> **Teks Bacaan**:
╔══
REPUBLIKA.CO.ID, SURABAYA -- Menteri Riset, Teknologi, dan Pendidikan Tinggi, Mohamad Nasir mengatakan, pengmbangan stem cell di Indonexia tidak kalah dengan negara lain. Hal itu diungkapkannya saat mengunjungi Fakultas Kedokteran Universitas Airlangga (Unair) untuk meninjau perkembangan stem cell atau sel punca.
Universitas Airlangga merupakan salah satu universitas di Indonesia yang ditunjuk sebagai pusat pengembangan stem cell. "Stem cell di Indonesia tidak kalah. Indonesia termasuk negara yang paling bergengsi dalam pengembangan stem cell. Kita dengan Cina, Iran, Amerika, tidak ketinggalan," kata Mohamad Nasir mengklaim, di FK Unair Surabaya, Jumat (28/4) petang.
Nasir mengatakan pemerintah akan mendorong dari sisi regulasi agar pengembangan stem cell semakin masif dan dapat dimanfaatkan masyarakat luas. Ia mengaku sudah membicarakan masalah ini dengan Menteri Kesehatan RI. Menurutnya, Kementerian Kesehatan sudah sepakat akan mengatur regulasi penggunaan stem cell ini.
Nasir membeberkan, salah satu kendala pengembangan stem cell adalah kelayakan laboratorium. Ia berjanji akan membantu penyediaan fasilitas laboratorium supaya inovasi pengembangan yang dihasilkan lebih nyata.
╚══
> **Baris Data**:
╔══
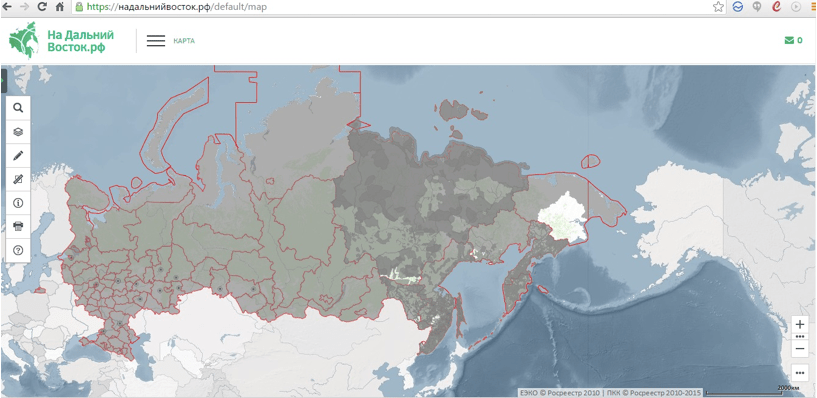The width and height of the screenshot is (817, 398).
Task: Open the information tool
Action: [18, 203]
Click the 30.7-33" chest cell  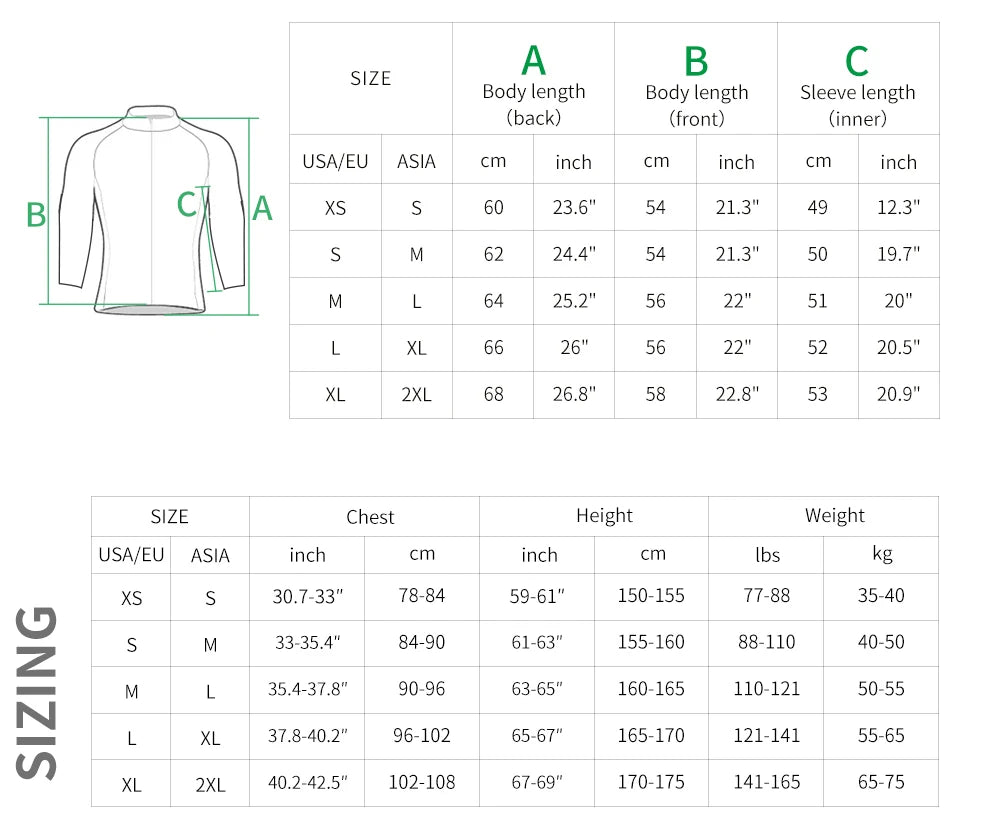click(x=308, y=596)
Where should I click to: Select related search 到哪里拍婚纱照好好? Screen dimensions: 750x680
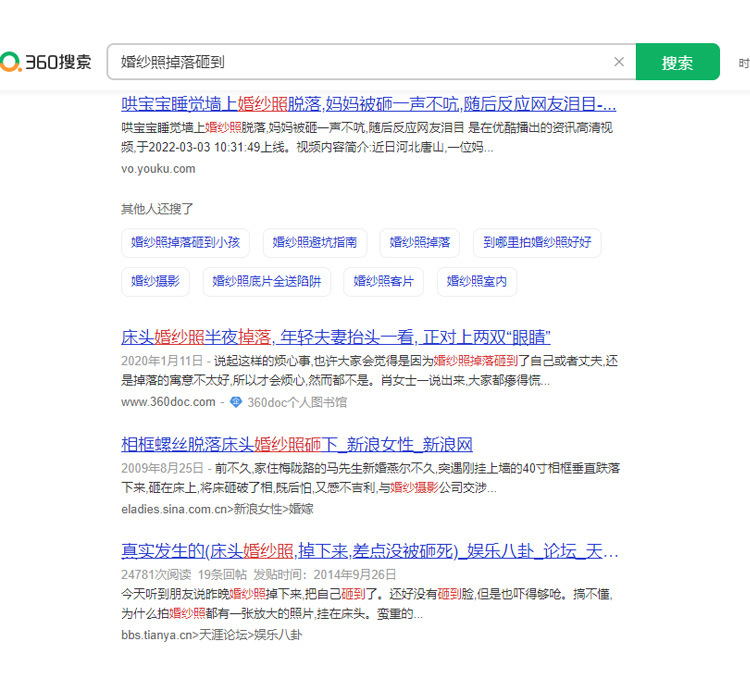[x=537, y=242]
╚══
> **Tugas A**:
Jawablah pertanyaan berikut berdasarkan teks bacaan.
(i) Fakultas apa yang dikunjungi Mohamad Nasir?
(ii) Dengan siapa Nasir mengaku sudah membicarakan masalah regulasi stem cell?
(iii) Apa yang disebut Nasir sebagai salah satu kendala pengembangan stem cell?
> **Tugas B**: Menurut teks bacaan, mengapa pemerintah akan mendorong pengembangan stem cell dari sisi regulasi? Jelaskan dalam satu sampai tiga kalimat.
> **Tugas C**: Ganti "regulasi" dengan "aturan" pada bagian teks bacaan mulai dari "Universitas Airlangga merupakan" hingga "dihasilkan lebih nyata.", termasuk kedua batas itu, lalu tuliskan kembali bagian tersebut.
Baris-baris data di atas merupakan bahan tersendiri yang terpisah dari teks bacaan.

> **Jawaban A**:
(i) Fakultas Kedokteran Universitas Airlangga (Unair).
(ii) Dengan Menteri Kesehatan RI.
(iii) Kelayakan laboratorium.

> **Jawaban B**: Pemerintah akan mendorong dari sisi regulasi agar pengembangan stem cell semakin masif. Tujuan lainnya adalah agar stem cell dapat dimanfaatkan masyarakat luas.

> **Jawaban C**:
Universitas Airlangga merupakan salah satu universitas di Indonesia yang ditunjuk sebagai pusat pengembangan stem cell. "Stem cell di Indonesia tidak kalah. Indonesia termasuk negara yang paling bergengsi dalam pengembangan stem cell. Kita dengan Cina, Iran, Amerika, tidak ketinggalan," kata Mohamad Nasir mengklaim, di FK Unair Surabaya, Jumat (28/4) petang.
Nasir mengatakan pemerintah akan mendorong dari sisi aturan agar pengembangan stem cell semakin masif dan dapat dimanfaatkan masyarakat luas. Ia mengaku sudah membicarakan masalah ini dengan Menteri Kesehatan RI. Menurutnya, Kementerian Kesehatan sudah sepakat akan mengatur aturan penggunaan stem cell ini.
Nasir membeberkan, salah satu kendala pengembangan stem cell adalah kelayakan laboratorium. Ia berjanji akan membantu penyediaan fasilitas laboratorium supaya inovasi pengembangan yang dihasilkan lebih nyata.